Aim of the task >> Please print every line from the one containing "You are a computer-use agent. Image" through the last line of the records below, exactly as written and nothing more.

--------------------

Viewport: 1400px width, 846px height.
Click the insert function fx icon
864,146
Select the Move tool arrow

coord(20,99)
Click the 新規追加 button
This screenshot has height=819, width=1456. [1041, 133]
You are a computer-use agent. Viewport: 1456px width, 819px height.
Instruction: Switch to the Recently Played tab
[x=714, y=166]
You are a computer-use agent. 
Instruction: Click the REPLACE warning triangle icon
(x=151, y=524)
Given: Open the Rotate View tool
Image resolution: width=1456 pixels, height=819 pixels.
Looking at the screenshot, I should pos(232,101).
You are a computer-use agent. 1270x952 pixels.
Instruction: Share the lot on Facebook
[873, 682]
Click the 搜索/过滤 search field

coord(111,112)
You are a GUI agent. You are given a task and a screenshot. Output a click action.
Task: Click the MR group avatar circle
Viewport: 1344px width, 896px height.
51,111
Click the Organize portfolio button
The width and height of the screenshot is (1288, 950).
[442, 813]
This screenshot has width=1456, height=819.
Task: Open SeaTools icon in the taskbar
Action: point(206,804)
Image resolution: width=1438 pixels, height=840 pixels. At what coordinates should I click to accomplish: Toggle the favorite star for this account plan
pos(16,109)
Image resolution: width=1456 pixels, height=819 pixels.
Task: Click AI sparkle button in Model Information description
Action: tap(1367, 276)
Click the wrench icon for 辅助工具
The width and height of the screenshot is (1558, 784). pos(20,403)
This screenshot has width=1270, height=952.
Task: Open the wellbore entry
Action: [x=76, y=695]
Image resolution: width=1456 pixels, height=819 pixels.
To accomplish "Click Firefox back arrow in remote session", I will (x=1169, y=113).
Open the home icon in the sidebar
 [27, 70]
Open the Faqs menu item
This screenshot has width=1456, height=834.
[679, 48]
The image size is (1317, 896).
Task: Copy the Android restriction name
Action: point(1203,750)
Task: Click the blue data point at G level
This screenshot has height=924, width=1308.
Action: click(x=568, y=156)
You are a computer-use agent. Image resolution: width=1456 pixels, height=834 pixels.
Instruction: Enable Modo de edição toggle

--------------------

Response to this task >>
You are a computer-use agent. Image resolution: width=1456 pixels, height=834 pixels.
Instruction: Enable Modo de edição toggle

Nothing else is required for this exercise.